Downhill skiing wasn't ushered into the Olympics until 1948, at St. Moritz, Switzerland. Ice dancing is a Johnny-and-Jill-come-lately, having made its debut in 1976 at Innsbruck, Austria.
The ice-and-snow Games, which began in 1924 with five sports (hockey, Nordic skiing, bobsledding, and speed and figure skating), are not frozen in time. Olympic authorities keep the chalet shutters open, and are not averse to expanding the winter Games - within reason.
This year, some wonder if they have gone off their waxed runners with the addition of speed skiing as a demonstration sport. Other sports being given a look-see, without a grant of full-medal status, are curling and two freestyle skiing events: aerials and ballet.
A third freestyle discipline - moguls - has received the Olympic stamp of approval, as have short-track (or indoor) speed skating and a women's biathlon, which means that this ski-and-shoot competition is getting more entrenched rather than less so. (Once known as "military ski patrol," it was dropped after 1948 but resurfaced as biathlon in 1960.)
A call to the International Olympic Committee (IOC) office here yields no hints about what sports might make it to future Olympics.
Stay tuned to future decisionmaking sessions of the Olympic family, the IOC says, and read the Olympic charter. The charter outlines the criteria for accepting sports, disciplines (a branch of a sport), and events (competitions in an Olympic sport). For example, skiing (a sport) includes slalom (a discipline) for both men and women (events).
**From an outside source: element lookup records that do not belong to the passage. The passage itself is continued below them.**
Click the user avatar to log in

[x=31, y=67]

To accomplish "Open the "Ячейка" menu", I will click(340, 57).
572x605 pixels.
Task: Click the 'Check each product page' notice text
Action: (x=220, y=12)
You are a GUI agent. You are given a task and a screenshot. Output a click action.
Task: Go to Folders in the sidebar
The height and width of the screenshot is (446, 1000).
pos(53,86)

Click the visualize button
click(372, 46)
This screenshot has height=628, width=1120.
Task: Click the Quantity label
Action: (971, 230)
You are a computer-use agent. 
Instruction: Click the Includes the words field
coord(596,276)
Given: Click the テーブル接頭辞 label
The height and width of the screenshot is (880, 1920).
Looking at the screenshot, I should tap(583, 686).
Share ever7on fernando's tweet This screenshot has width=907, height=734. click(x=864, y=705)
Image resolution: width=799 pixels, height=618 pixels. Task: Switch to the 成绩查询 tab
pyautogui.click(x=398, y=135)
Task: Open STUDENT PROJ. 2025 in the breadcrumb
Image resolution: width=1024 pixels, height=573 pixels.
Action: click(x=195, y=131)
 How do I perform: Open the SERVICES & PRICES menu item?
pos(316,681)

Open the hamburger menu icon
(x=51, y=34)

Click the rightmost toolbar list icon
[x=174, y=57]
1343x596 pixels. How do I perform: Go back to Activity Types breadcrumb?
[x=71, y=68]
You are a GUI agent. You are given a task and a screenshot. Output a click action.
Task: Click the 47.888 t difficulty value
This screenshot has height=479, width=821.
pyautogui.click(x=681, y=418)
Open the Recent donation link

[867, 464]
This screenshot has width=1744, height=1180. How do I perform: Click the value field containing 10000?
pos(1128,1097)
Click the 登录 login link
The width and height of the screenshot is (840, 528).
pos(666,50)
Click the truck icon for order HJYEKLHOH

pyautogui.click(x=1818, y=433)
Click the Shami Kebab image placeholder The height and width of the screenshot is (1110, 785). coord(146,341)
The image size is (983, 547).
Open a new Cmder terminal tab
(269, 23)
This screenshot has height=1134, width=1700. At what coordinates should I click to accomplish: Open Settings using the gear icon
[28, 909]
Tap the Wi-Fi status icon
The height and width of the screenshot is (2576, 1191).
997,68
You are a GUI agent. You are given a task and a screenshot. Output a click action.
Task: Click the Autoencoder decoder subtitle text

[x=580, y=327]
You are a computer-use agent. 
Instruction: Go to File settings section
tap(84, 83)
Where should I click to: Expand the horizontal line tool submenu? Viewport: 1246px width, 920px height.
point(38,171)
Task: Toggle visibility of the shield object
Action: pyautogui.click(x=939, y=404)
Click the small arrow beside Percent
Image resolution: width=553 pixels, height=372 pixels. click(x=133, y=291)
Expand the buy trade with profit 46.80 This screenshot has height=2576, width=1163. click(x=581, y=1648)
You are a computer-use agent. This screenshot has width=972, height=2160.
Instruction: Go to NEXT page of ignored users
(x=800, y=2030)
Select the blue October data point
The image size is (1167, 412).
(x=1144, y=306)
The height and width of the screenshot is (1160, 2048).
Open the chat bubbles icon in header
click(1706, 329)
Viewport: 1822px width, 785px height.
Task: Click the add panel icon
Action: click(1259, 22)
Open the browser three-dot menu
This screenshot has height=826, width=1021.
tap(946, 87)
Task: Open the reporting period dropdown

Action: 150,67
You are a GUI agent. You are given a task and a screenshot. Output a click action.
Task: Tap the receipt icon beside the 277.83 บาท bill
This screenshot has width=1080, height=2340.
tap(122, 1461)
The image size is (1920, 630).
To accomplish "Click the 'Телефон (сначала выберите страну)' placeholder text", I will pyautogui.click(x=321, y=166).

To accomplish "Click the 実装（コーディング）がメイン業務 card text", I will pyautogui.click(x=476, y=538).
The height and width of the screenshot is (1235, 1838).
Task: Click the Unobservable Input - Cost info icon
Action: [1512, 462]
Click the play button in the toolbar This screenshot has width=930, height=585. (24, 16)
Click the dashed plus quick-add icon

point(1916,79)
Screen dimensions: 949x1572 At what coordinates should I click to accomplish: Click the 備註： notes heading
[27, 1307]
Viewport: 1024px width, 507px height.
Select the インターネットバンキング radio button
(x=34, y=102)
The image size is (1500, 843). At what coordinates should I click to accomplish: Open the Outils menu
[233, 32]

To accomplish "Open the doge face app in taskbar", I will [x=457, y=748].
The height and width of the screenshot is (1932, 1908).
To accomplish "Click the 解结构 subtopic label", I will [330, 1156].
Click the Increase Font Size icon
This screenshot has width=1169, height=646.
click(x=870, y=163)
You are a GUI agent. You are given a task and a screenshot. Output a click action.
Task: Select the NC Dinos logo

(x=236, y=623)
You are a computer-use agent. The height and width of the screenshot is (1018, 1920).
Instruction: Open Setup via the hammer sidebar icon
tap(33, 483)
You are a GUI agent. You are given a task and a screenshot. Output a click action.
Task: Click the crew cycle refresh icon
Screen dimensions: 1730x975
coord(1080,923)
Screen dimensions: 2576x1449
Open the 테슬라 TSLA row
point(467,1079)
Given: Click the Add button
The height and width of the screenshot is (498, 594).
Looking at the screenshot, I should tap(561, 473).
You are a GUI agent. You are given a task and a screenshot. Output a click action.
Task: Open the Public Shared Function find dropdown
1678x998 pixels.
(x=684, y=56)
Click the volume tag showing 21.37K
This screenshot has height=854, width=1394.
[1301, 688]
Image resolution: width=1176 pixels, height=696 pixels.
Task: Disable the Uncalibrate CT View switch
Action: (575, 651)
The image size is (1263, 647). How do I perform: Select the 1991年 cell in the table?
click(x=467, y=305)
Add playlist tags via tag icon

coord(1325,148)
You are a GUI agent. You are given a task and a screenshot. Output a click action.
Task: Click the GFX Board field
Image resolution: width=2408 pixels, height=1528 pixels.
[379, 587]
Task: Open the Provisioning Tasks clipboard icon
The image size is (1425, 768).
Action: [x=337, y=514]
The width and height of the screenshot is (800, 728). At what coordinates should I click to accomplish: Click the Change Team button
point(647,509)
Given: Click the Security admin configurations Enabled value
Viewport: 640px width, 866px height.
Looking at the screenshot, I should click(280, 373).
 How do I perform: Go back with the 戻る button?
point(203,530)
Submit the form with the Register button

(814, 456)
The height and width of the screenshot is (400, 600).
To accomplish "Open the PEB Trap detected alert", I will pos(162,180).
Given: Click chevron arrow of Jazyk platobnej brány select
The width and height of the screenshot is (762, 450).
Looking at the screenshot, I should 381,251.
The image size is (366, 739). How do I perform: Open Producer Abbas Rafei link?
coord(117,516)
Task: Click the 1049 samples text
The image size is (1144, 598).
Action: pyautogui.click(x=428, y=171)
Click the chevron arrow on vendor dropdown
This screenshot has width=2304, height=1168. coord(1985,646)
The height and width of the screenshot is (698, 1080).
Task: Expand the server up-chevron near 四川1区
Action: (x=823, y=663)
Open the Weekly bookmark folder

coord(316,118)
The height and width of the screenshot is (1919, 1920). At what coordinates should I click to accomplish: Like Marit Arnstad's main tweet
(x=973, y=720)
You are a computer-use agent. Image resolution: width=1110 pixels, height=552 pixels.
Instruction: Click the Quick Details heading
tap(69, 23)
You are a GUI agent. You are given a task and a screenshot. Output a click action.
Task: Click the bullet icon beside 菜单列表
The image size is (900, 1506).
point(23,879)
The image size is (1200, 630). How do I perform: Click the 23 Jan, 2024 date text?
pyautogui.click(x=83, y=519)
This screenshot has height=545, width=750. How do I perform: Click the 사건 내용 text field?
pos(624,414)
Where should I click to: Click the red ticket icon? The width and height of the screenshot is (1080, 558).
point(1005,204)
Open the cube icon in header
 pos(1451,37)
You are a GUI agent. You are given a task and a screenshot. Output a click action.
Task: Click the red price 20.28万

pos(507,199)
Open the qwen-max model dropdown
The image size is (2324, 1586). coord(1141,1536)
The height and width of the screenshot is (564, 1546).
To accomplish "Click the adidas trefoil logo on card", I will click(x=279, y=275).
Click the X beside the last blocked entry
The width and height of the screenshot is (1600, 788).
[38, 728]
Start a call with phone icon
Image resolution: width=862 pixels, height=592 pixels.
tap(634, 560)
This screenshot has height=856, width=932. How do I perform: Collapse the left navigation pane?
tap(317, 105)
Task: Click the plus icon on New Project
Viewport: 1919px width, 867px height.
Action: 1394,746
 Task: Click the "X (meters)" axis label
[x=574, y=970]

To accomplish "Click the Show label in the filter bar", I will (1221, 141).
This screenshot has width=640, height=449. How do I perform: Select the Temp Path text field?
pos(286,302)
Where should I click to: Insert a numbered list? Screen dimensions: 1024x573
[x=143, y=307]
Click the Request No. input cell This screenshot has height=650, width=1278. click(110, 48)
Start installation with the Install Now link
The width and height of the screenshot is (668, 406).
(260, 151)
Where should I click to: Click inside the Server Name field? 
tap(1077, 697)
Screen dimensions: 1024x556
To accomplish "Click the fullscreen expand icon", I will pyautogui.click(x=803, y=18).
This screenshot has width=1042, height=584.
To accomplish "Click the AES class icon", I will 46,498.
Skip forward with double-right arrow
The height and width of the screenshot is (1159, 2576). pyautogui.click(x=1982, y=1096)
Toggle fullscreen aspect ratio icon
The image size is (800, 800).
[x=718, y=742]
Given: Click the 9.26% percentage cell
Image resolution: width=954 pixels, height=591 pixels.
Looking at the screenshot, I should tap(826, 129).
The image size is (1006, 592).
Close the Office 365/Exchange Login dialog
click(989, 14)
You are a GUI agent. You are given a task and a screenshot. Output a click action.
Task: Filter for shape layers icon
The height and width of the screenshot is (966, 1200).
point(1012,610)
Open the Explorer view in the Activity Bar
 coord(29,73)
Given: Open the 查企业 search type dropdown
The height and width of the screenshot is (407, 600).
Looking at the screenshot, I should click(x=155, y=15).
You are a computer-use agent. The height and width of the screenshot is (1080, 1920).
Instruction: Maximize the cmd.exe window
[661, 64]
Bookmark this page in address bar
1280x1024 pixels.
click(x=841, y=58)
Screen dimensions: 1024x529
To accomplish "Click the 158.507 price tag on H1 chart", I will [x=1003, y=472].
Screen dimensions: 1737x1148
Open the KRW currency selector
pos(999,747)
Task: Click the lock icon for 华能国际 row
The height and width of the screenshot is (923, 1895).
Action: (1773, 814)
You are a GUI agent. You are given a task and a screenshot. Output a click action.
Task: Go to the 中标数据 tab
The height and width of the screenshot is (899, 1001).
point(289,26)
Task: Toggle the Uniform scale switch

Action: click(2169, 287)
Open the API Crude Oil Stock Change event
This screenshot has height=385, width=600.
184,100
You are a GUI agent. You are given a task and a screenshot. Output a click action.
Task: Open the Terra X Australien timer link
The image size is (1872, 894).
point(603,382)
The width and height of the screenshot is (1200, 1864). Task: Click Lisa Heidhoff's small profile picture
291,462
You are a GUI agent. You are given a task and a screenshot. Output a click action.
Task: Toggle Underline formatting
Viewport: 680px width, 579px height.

For a new winter sport to be admitted, it must be widely practiced in 25 countries and on three continents. (In the summer Games, men's sports must be practiced by 75 countries on four continents, and women's sports in 40 countries on three continents.)
A sport's participant base, therefore, is key to official recognition. Clearly, though, other forces are at play - especially in the selection of what should receive a trial run at the Games.
The IOC does listen to the wishes of local Olympic organizers. In Calgary in 1988, for example, the Canadian hosts got permission to play to their strengths with three "demo" additions - curling, short-track speed skating, and freestyle skiing.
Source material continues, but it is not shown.